There are a number of industries that, when looking from the outside, an enthusiast might assume that using a CPU is probably old fashioned – the question is asked as to why hasn’t that industry moved fully to using GPU accelerators? One of the big ones is machine learning – despite the push to dedicated machine learning hardware and lots of big businesses doing ML on GPUs, most machine learning today is still done on CPUs. The same is still true with graphics and visual effects.

The reason behind this typically comes down to the software packages in use, and the programmers in charge.

Developing software for CPUs is easy, because that is what most people are trained on. Optimization packages for CPUs are well established, and even for upcoming specialist instructions, these can be developed in simulated environments. A CPU is designed to handle almost anything thrown at it, even super bad code.

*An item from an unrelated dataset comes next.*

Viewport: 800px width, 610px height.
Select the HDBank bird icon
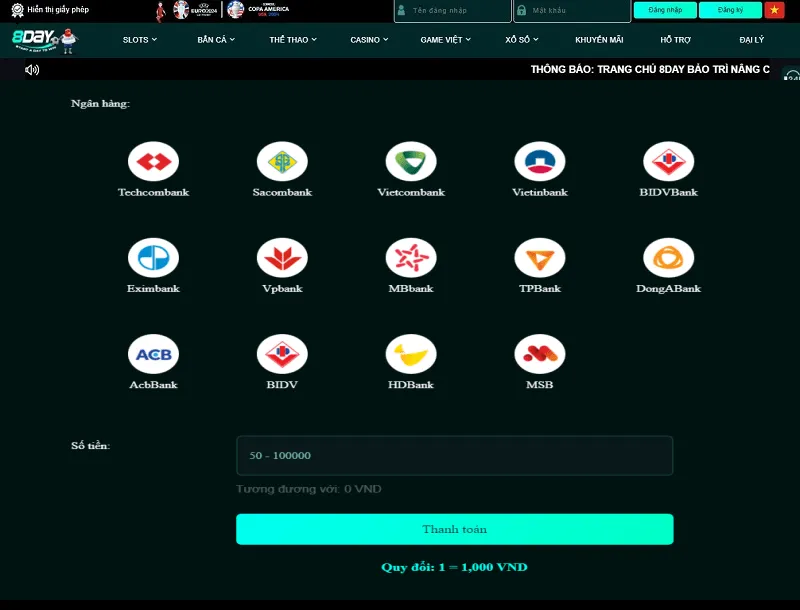(x=411, y=354)
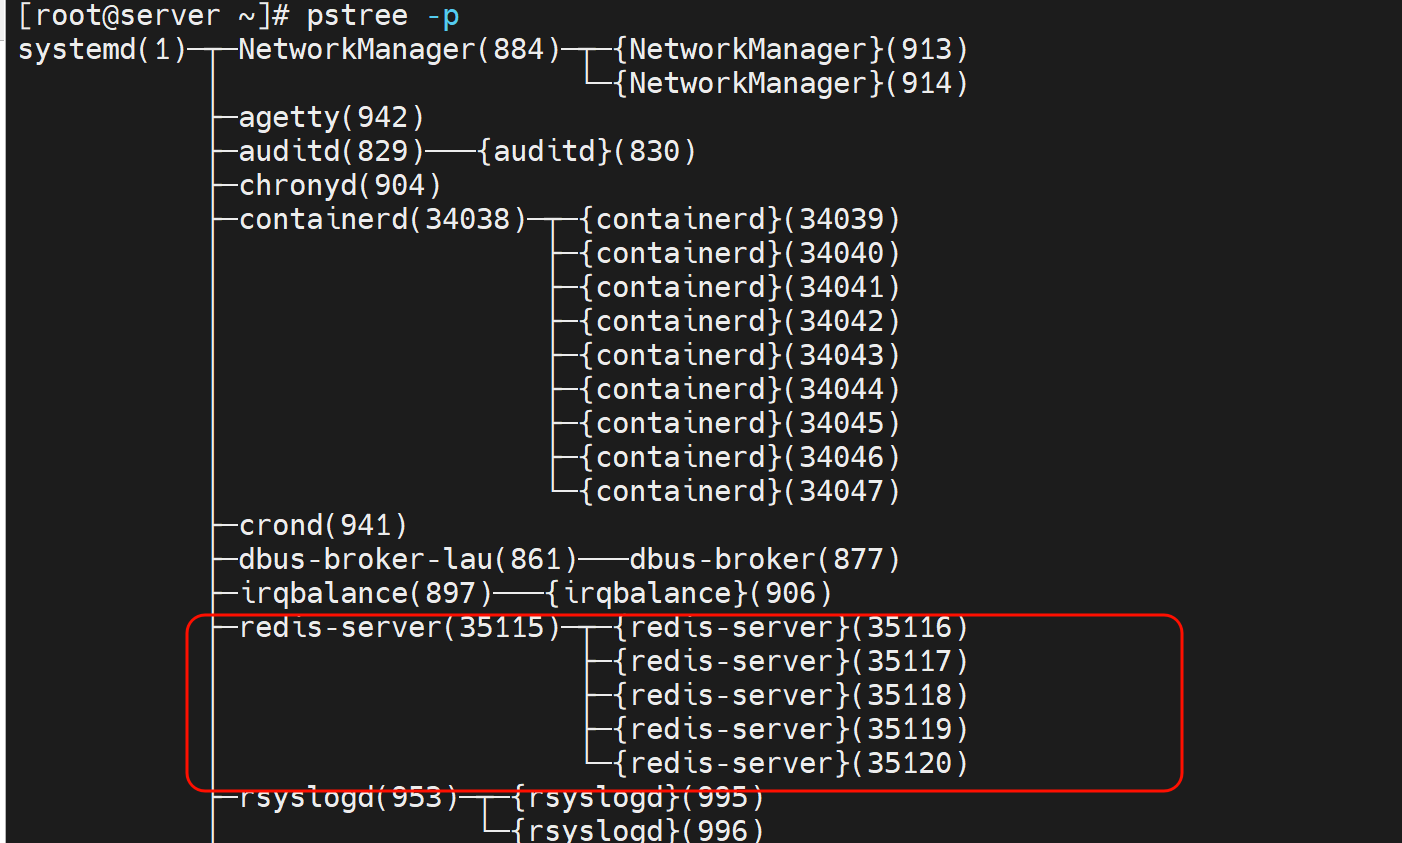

By contrast, GPU compute is harder. It isn’t as difficult as it used to be, as there are wide arrays of libraries that enable GPU compilation without having to know too much about how to program for a GPU, however the difficulty lies in architecting the workload to take advantage of what a GPU has to offer. A GPU is a massive engine that performs the same operation to hundreds of parallel threads at the same time – it also has a very small cache and accesses to GPU memory are long, so that latency is hidden by having even more threads in flight at once. If the compute part of the software isn’t amenable to that sort of workload, such as being structurally more linear, then spending 6 months redeveloping for a GPU is a wasted effort. Or even if the math works out better on GPU, trying to rebuild a 20-year old codebase (or older) for GPUs still requires a substantial undertaking by a group of experts.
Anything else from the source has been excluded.